Amazon OpenSearch Service 故障診斷 - Amazon OpenSearch Service

Amazon OpenSearch Service 故障診斷

本主題說明如何辨識和解決常見的 Amazon OpenSearch Service​ 問題。聯絡 AWS 支援之前,先參閱本節資訊。

無法存取 OpenSearch Dashboards

OpenSearch Dashboards 端點不支援已簽署的請求。
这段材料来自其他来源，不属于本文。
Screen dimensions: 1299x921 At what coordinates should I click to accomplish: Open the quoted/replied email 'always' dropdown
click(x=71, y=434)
如果網域的存取控制政策只對特定 IAM 使用者或角色授予存取權,而且您尚未設定 Amazon Cognito 身分驗證,當您嘗試存取 Dashboards 時可能會收到以下錯誤:

"User: anonymous is not authorized to perform: es:ESHttpGet"
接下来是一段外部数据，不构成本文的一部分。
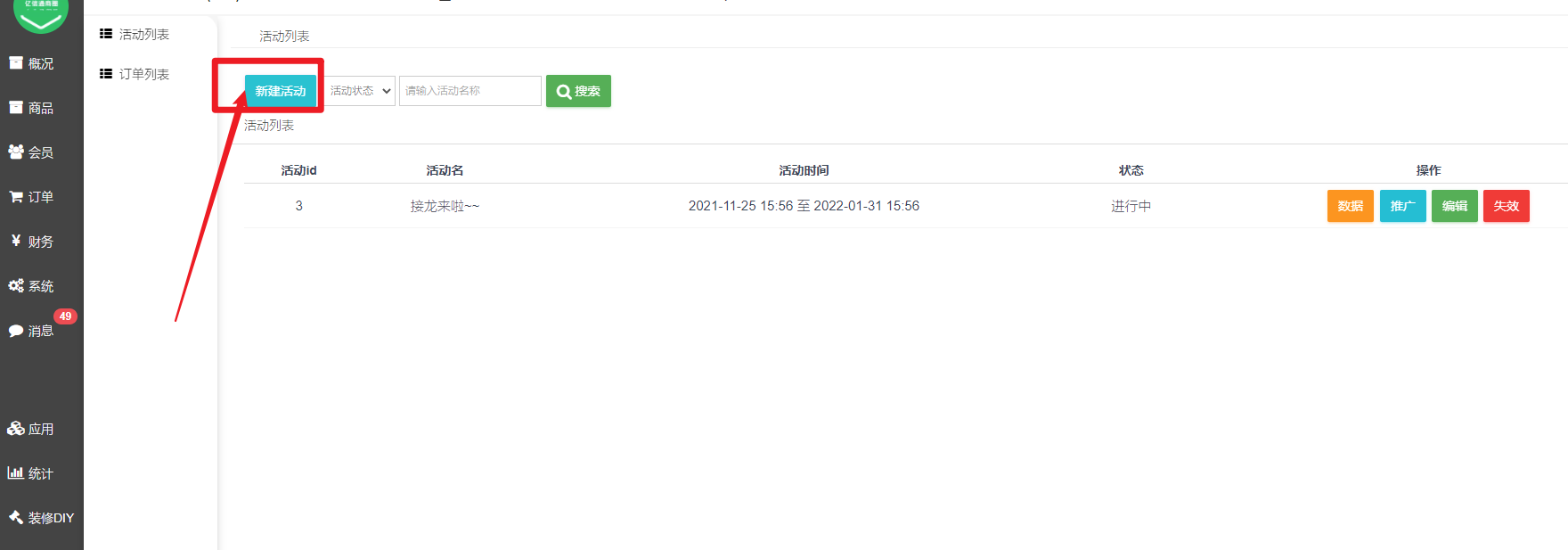Open the 消息 chat bubble icon
The image size is (1568, 550).
click(x=16, y=331)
如果您的 OpenSearch Service 網域使用 VPC 存取,您可能不會收到此錯誤,但請求可能逾時。如要進一步了解有關修正此問題和各種可用組態選項的詳細資訊,請參閱控制 OpenSearch Dashboards 的存取關於 VPC 網域上的存取政策以及 Amazon OpenSearch Service 中的 Identity and Access Management

無法存取 VPC 網域

請參閱 關於 VPC 網域上的存取政策測試 VPC 網域

叢集處於唯讀狀態

與較早的 Elasticsearch 版本相比,OpenSearch 和彈性搜索 7.x 使用不同的系統進行叢集協調。在這個新系統中,當叢集遺失仲裁,在您採取動作之前,叢集將無法使用。遺失仲裁有兩種形式:

  • 如果您的叢集使用專用主節點,當一半或更多個節點無法使用時,會發生仲裁遺失。

  • 如果您的叢集使用專用主節點,當一半或更多個資料節點無法使用時,會發生仲裁遺失。

如果發生仲裁遺失,而且您的叢集有多個節點,則 OpenSearch Service 會還原仲裁並將叢集置於唯讀狀態。您有兩種選擇:

如果您偏好依原樣使用叢集,請使用下列請求來驗證叢集運作狀態為綠色:

GET _cat/health?v

如果叢集運作狀態為紅色,建議從快照還原叢集。您也可以參閱 紅色叢集狀態 以取得故障診斷步驟。如果叢集運作狀態為綠色,請使用下列請求來檢查所有預期索引是否存在:

GET _cat/indices?v

然後執行一些搜尋來驗證預期的資料存在。如果存在,您可以使用下列請求來移除唯讀狀態:

PUT _cluster/settings { "persistent": { "cluster.blocks.read_only": false } }

如果發生仲裁遺失,而且您的叢集只有一個節點,則 OpenSearch Service 會取代節點,並且不會使叢集進入唯讀狀態。否則,您的選項會是相同的:依原樣使用叢集或從快照還原。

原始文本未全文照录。